Items listed in a dataset
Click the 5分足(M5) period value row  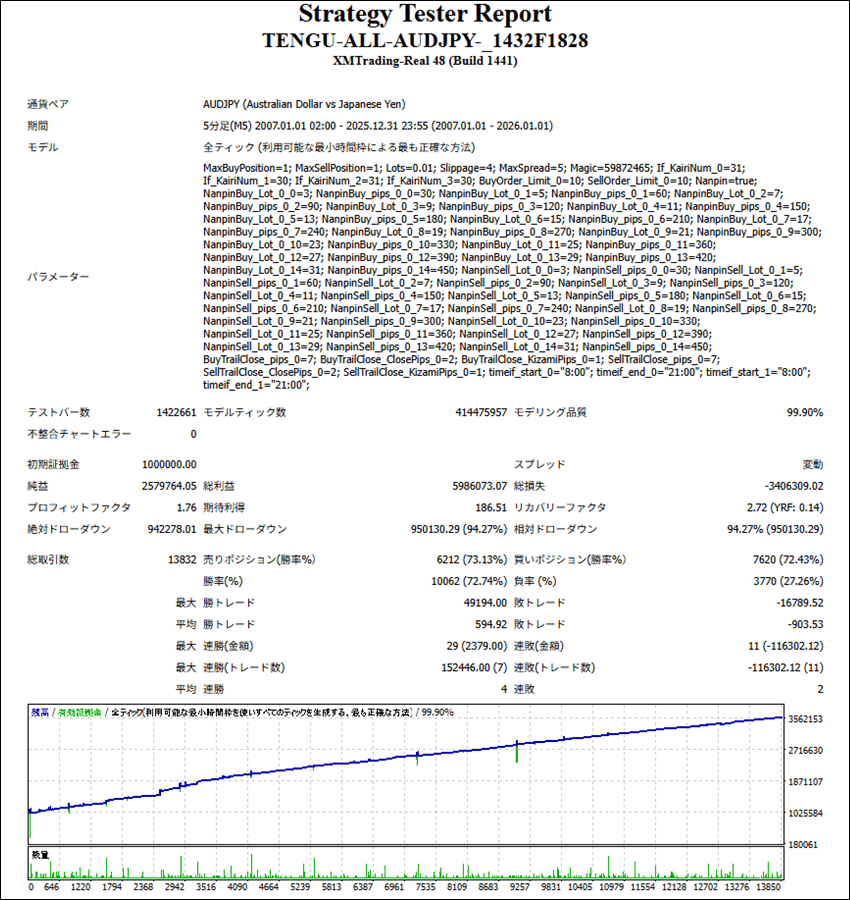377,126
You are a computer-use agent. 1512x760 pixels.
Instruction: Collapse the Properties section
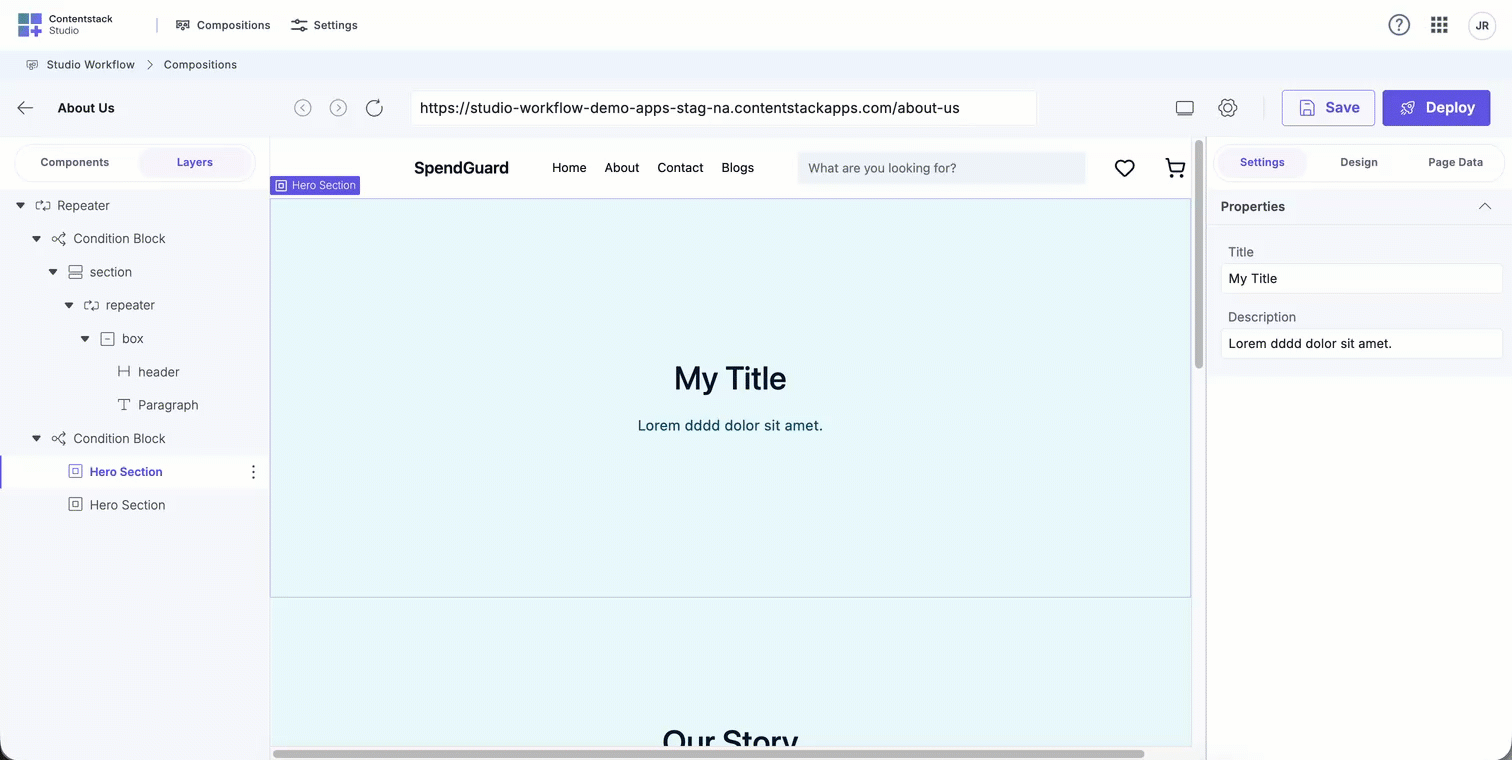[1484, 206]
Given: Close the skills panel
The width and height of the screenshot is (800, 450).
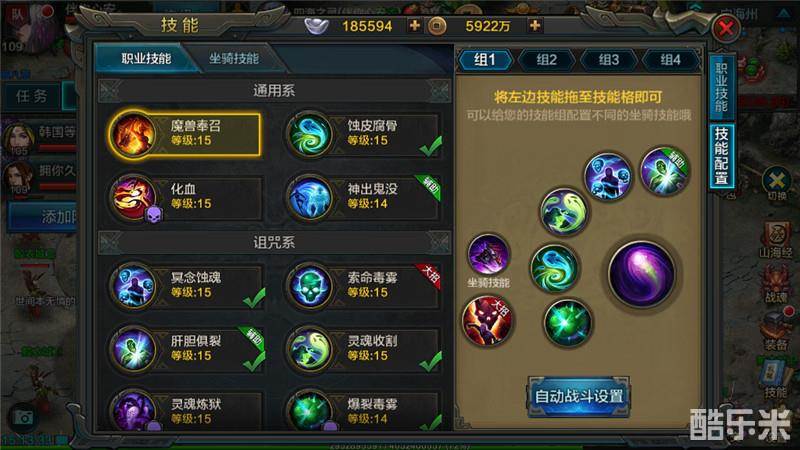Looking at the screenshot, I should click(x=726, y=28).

## YOUR GOAL
When you reach the line containing "You are a computer-use" in the entries above, please retype it and each line after it through the last one, exactly, without the pictures.

## COMPLETED EXERCISE
You are a computer-use agent. 1512x760 pixels.
Instruction: Collapse the Properties section
[1484, 206]
Given: Close the skills panel
The width and height of the screenshot is (800, 450).
Looking at the screenshot, I should click(x=726, y=28).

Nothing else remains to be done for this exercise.